Background: The presence of cytokeratin (CK)-positive cells in the bone marrow (BM) of breast cancer patients is an independent prognostic marker for long-term survival. While the exact nature of these cells remains under investigation, their persistence after chemotherapy is linked to decreased survival, making them a potential therapeutic target. Targeted therapy using the her2 antibody has been shown to improve survival in breast cancer patients. We studied the her2 expression in the BM of 105 patients with CK-positive cells present and compared it with results from the primary tumor.

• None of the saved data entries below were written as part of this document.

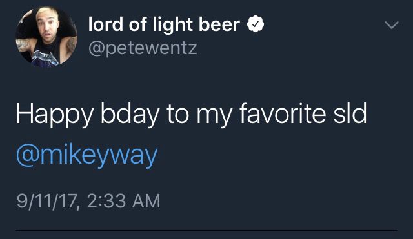Click the word 'favorite' in the tweet
The height and width of the screenshot is (239, 413).
coord(283,113)
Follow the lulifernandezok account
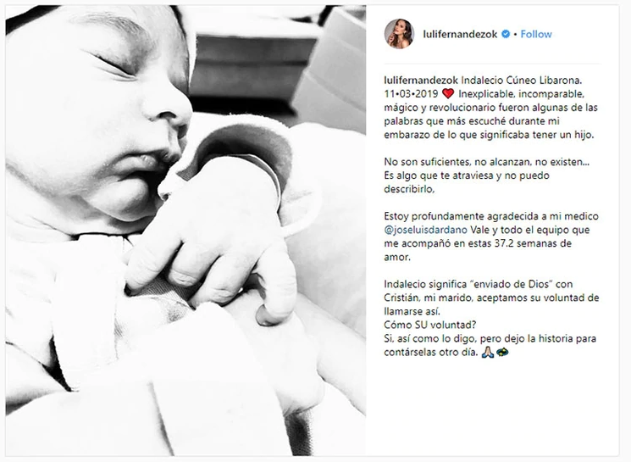Viewport: 631px width, 462px height. (536, 34)
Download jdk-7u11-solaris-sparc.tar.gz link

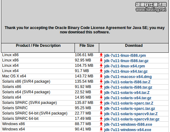(130, 109)
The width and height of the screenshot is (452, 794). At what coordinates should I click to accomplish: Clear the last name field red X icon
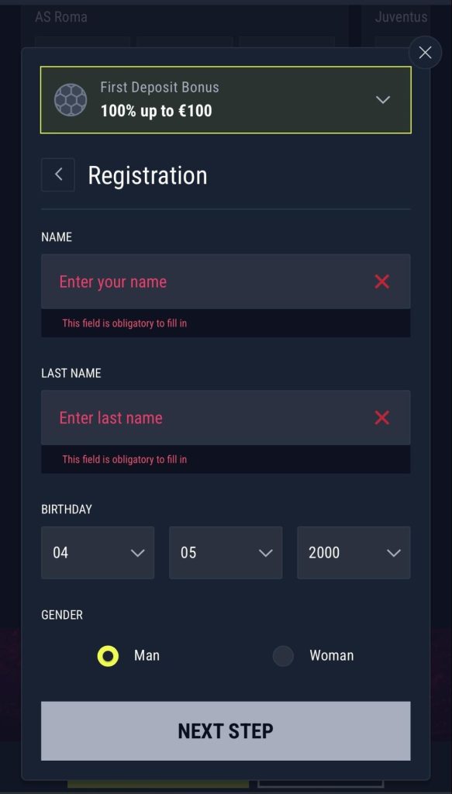[x=381, y=418]
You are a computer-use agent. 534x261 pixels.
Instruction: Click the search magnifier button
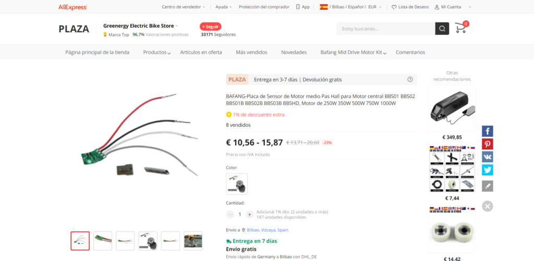click(442, 29)
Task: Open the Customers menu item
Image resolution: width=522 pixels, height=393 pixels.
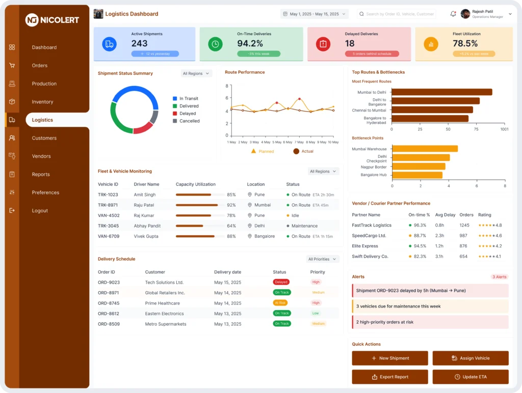Action: pos(44,138)
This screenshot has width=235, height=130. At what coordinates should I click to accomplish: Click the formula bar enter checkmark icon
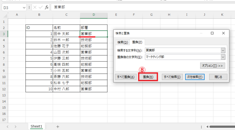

Materials and methods: BM cytospins were stained to detect CK-positive cells. In 105 patients with detectable CK-positive cells, additional staining with her2 antibody was performed. Using an automated imaging system, the her2 slides were evaluated based on the criteria of the International Society for Cellular Therapy. RESULTS were correlated with the her2 status of the primary tumor. Furthermore, the presence of her2 mRNA was examined in a subset of 27 patients using RT-PCR.
Results: On 22/105 (21%) cytospins with CK-positive cells, her2-positive cells could be detected. The positivity rate for RT-PCR was 15%. Her2 overexpression on the primary tumor was 26/105 (25%). Correlation with the BM status was as follows: Hercep score 0 to 1+: 79 patients, 10 with positive BM for her2 (12%). Hercep scores 2+ to 3+: 26 patients, 12 with her2-positive bone marrows (46%) (p=0.001).
Conclusion: Her2-positive cells were detected in the BM of 15-21% of patients who were also CK-positive using immunocytochemistry and RT-PCR. Correlation exists between the presence of her2 on the primary tumor, the hercep score and the presence of her2- positive cells in the BM both with RT-PCR and immunocytochemistry. Despite this correlation, in 12.6% of patients with a her2-negative primary tumor, her2-positive cells could be detected in the BM.